Она быстро согласилась.

— Очень хорошо. Я тоже выпью. А я и не знала, что хочу пить. Спасибо, милый, что напомнил насчет чаю…

Теперь Игорь чувствовал себя не таким одиноким, тепло чужого домашнего очага согрело его.

Здесь, у Витюхи, и люди и вещи чувствовали себя раскованно, свободно. Стопка книг стояла на полу у дивана. Пианино украшала трехлитровая банка из-под огурцов, в ней цвели хризантемы. На стене на небрежно вбитых гвоздях были развешаны совершенно разнородные вещи. «Выходной» пиджак хозяина дома. Широкий лацкан и грудь украшал целый иконостас орденов и медалей. В близком соседстве с заслуженным пиджаком расположилась электрогитара. Совсем недавно Витюха отоварился дорогим изысканным инструментом, хотя с одежонкой у него было плоховато, круглый год ходил в куцем желтом пиджаке из кожзаменителя, кое-где потрескавшемся, в дешевых мятых джинсах и стоптанных кедах. На третьем гвозде висела соломенная женская шляпка с сиреневыми лентами.

— А у меня опять неприятности на работе, — радостно сообщил глава семьи, насытившись и откладывая в сторону вилку.

— Кажется, они тебя вызвали в управление? Что им не понравилось на этот раз, милый? — поинтересовалась Изольда Павловна. Тревоги в ее голосе не было. В этом доме неприятности воспринимались как должное.

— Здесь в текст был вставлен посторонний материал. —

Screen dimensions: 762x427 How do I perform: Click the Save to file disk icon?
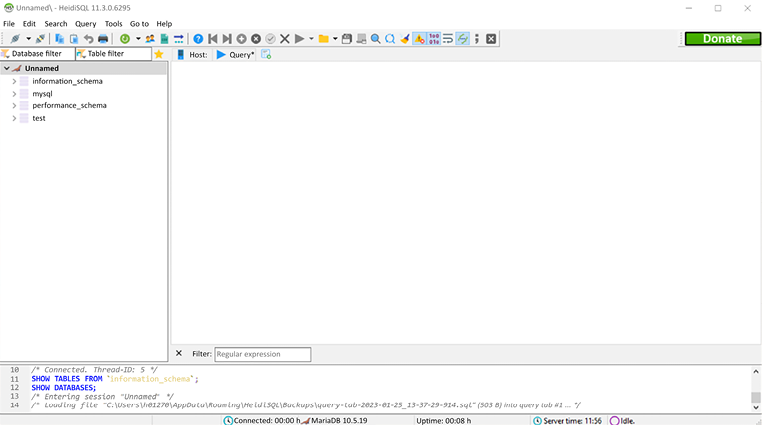click(347, 39)
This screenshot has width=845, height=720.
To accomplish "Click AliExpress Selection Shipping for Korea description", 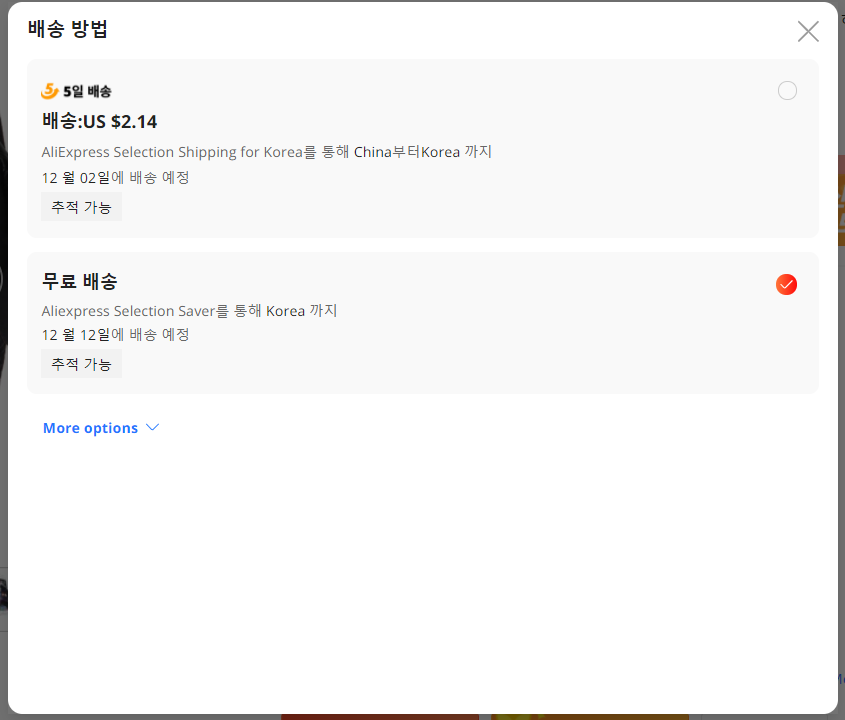I will [267, 152].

— Они говорят, что я не должен напоминать каждому, кто покупает сигареты, что курящие болеют раком вдвое чаще, чем остальные.

— А что же ты им ответил?

— Я спросил у своего начальника: «Что бы вы сказали, если бы увидели, что я уговариваю своих собственных детей пить и курить?» Он ответил: «Это было бы по меньшей мере странно!» Тогда я сказал: «А почему же вы хотите, чтобы я о ваших детях заботился меньше, чем о своих?»

— А он что?

— Он сказал: «Выходит, если бы вы работали в винном отделе, то стали бы читать покупателям нотации о вреде алкоголя?»

— А ты?

— Я сказал: «Конечно!» И добавил: «Если бы все продавцы так делали, то алкоголизм не превратился бы в такую проблему».

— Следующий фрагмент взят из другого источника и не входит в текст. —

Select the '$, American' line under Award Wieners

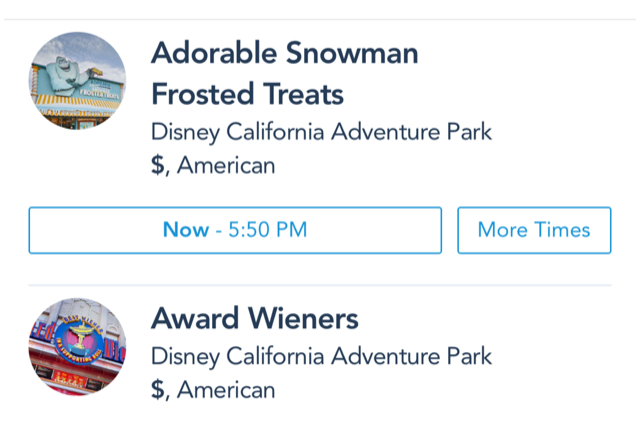click(x=213, y=390)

— И тут он, наверное, заговорил о плане?

— Как ты догадалась, Изольдочка?

— Ну, они всегда говорят о плане, когда нечего сказать по существу.

— Верно! Я ему объяснил, что о плане можно будет не заботиться, если в киосках появятся конкурирующие товары, при помощи которых можно будет вытеснить табак и алкоголь, то есть вредные для людей, а следовательно, и для общества в целом вещи.

— И что он на это сказал?

— Он сказал, что если в табачном киоске продавать всякую всячину, то это будет уже не табачный киоск, а черт знает что… Я ему возразил: разве трудно придумать новую вывеску?

— А он, милый, конечно, сказал: «Больно умные вы стали…»

— Как ты, Изольдочка, догадалась? Кончил он угрозой: если квартальный план не будет выполнен, он объявит мне выговор.

— Какой по счету это будет выговор в твоей жизни, милый?

— Когда мне объявили первый выговор, тебя еще на свете не было. И знаешь, кто мне объявил? Маршал!

Игнат Гаврилович захохотал, довольный произведенным впечатлением. Лицо его покраснело, а по шишковатому черепу пошли пятна.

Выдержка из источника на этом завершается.